Körperliches

Körperliches

Was sehe ich von Dir?
Was bleibt übrig,
Wenn ich mit Dir gehe?
Verbleib in weiter Ferne.
Wenn jemand da ist,
Dann verschwinde ich gerne.
Ich bleibe stumm,
Seh nur noch Sterne.
Wann werd ich sagen:
„Hab Dich so gerne.“

JB-12-2015

Dein Angesicht

Dein Angesicht

Dein Angesicht,
Ein Mond in meinen Händen.
Will mit Dir zusammen Schicksal wenden.
Uns’re Seelen wie Zöpfe, die man zusammen flicht.
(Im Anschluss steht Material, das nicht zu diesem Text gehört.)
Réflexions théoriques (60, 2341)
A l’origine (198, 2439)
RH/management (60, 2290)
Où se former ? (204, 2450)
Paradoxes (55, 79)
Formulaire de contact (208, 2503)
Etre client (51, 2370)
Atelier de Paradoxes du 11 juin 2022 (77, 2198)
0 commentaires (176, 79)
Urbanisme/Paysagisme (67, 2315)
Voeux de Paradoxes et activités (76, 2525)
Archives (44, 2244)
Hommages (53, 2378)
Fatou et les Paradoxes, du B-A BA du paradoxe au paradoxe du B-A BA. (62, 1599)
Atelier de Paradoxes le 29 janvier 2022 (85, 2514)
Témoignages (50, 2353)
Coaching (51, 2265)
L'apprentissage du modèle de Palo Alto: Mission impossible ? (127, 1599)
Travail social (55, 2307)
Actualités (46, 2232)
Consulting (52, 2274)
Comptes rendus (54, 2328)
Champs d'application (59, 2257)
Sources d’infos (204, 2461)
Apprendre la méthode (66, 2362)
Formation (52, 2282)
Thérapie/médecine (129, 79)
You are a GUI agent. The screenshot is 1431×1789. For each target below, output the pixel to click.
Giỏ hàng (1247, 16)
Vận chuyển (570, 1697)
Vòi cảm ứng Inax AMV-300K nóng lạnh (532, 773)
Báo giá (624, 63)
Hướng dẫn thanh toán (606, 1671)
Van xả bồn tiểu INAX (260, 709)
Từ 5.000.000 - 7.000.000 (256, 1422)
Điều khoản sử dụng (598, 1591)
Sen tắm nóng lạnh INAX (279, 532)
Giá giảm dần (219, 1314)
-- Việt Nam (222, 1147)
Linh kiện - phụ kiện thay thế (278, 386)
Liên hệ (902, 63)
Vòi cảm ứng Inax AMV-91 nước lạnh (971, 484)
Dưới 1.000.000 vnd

Und wenn ich Dich verlier‘,
Was bleibt als Trost?
Wie vom Leben ausgelost,
Fängt Dich ein Biest mit kalter Gier.

JB-12-2015

Gefangen

Gefangen

Wohin mit mir?
Gefangen in mir selbst wie ein Tier.
Kein Schritt vorwärts, kein Schritt zurück.
Stehe im Eis und warte auf das Glück.
Musik und Freunde lenken ab.
Nur hab ich die nicht immer.
Komm mir vor wie im Grab.
Müde vom eigenen Gewimmer.

JB-12-2015

Bestimmung

Bestimmung

Wohin verweht es mich?
Ist doch unglaublich!
Was die Welt gibt.
Was mit mir geschieht.

Zieh‘ eine Nummer,
Sonst gibt es Kummer.
Bleib nicht stehen,
Sonst wird was geschehen.

Arbeiten heißt das Gebot.
Sonst schlechte Zukunft droht.
Geschäft oder Untergang.
Für mich ein Missklang.

Will mich verwirklichen.
Kreativ unter Möglichen.
Will die Welt begreifen.
Das Alles muss doch reifen.

Brauch etwas Zeit,
Der Weg ist so weit.
Will mich erfahren,
Muss dafür sparen.

Wenn Menschen fühlen,
Die Welt mit Herz füllen.
Bringt uns das Sicht,
Gibt uns Gesicht.

JB-11-2015

Geduld

Geduld

Worauf warte ich mit weichen Knien?
Warum verstecke ich mich unter Decken?
Ich will aufwachen, die Welt entdecken.
Will mit offenem Herzen nach Draußen ziehen.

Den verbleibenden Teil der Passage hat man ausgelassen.